第52回日本小児循環器学会総会・学術集会

講演情報

ポスターセッション

術後遠隔期・合併症・発達3

ポスターセッション(P43)
術後遠隔期・合併症・発達3

2016年7月8日(金) 13:50 〜 14:40 ポスター会場 (天空 ノース)

座長:
赤尾 見春(日本医科大学武蔵小杉病院 小児科)

P43-01~P43-06

13:50 〜 14:40

[P43-01] フォンタン型手術後の蛋白漏出性胃腸症に対し,スピロノラクトン,肺血管拡張薬,アンギオテンシン変換酵素阻害薬に加え,β遮断薬を導入し寛解を得た1例

辻岡 孝郎1, 信田 大喜子1, 鎌田 晃嘉1, 内田 雅也1, 上野 倫彦1, 谷口 宏太2, 佐々木 理2, 泉 岳2, 武井 黄太2, 山澤 弘州2, 武田 充人2 (1.日鋼記念病院 小児科, 2.北海道大学病院 小児科)

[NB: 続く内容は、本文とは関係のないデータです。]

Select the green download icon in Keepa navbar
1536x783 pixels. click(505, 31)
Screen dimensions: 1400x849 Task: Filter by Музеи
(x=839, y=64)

キーワード:フォンタン型手術、蛋白漏出性胃腸症、β遮断薬

【背景】フォンタン型手術後の長期生存率は改善しているが,遠隔期における合併症の1つに蛋白漏出性胃腸症(PLE)がある.PLEは時に難治性で予後不良因子となるが,根本的な病態や治療は確立されていない.今回我々は,フォンタン型手術後にPLEを発症したが,β遮断薬を含む複数の内服治療で寛解を維持できている1例を報告する.【症例】3歳,男児.完全型房室中隔欠損症,左室・大動脈低形成,大動脈弁狭窄に対して,Norwood手術,両方向性Glenn手術を経て2歳時にフォンタン型手術(EC-TCPC)を行った.経過は良好であったが,術後11か月時の血液検査で低蛋白血症を認め,99mTcヒトアルブミンシンチグラフィでPLEと診断した.心臓カテーテル検査では,中心静脈圧 11mmHg,肺血管抵抗 1.6U/m2,心係数 2.8L/min・m2,心室拡張末期圧 5mmHgと血行動態指標は良好であった.ヘパリン持続静注によって低蛋白血症は改善し,シルデナフィルとシラザプリルの内服に加えスピロノラクトン大量療法(4.4mg/kg/day)を開始した.この時点でヘパリン持続静注を終了したところ低蛋白血症が再燃し離脱できなかった.そのためカルベジロールを0.04mg/kg/dayから漸増し,0.35mg/kg/dayで継続した.以後はヘパリン持続静注を終了しても低蛋白血症の再燃なく,4か月間以上にわたりPLEは寛解している.【考察】フォンタン型手術後のPLEに対して,アンギオテンシン変換酵素阻害薬やβ遮断薬などの併用にて改善したという症例報告は学会で散見される.本症例においても,シルデナフィル,シラザプリル,スピロノラクトン大量療法に加えて,カルベジロールも併用することで,ステロイド投与や他の注射薬を要さずにPLEをコントロールできた.PLEに対するカルベジロールの有効性について明らかなエビデンスはないが,フォンタン型手術後の血行動態に対して何らかの好影響を及ぼし,症例によってはPLEに対しても有効である可能性が示唆される.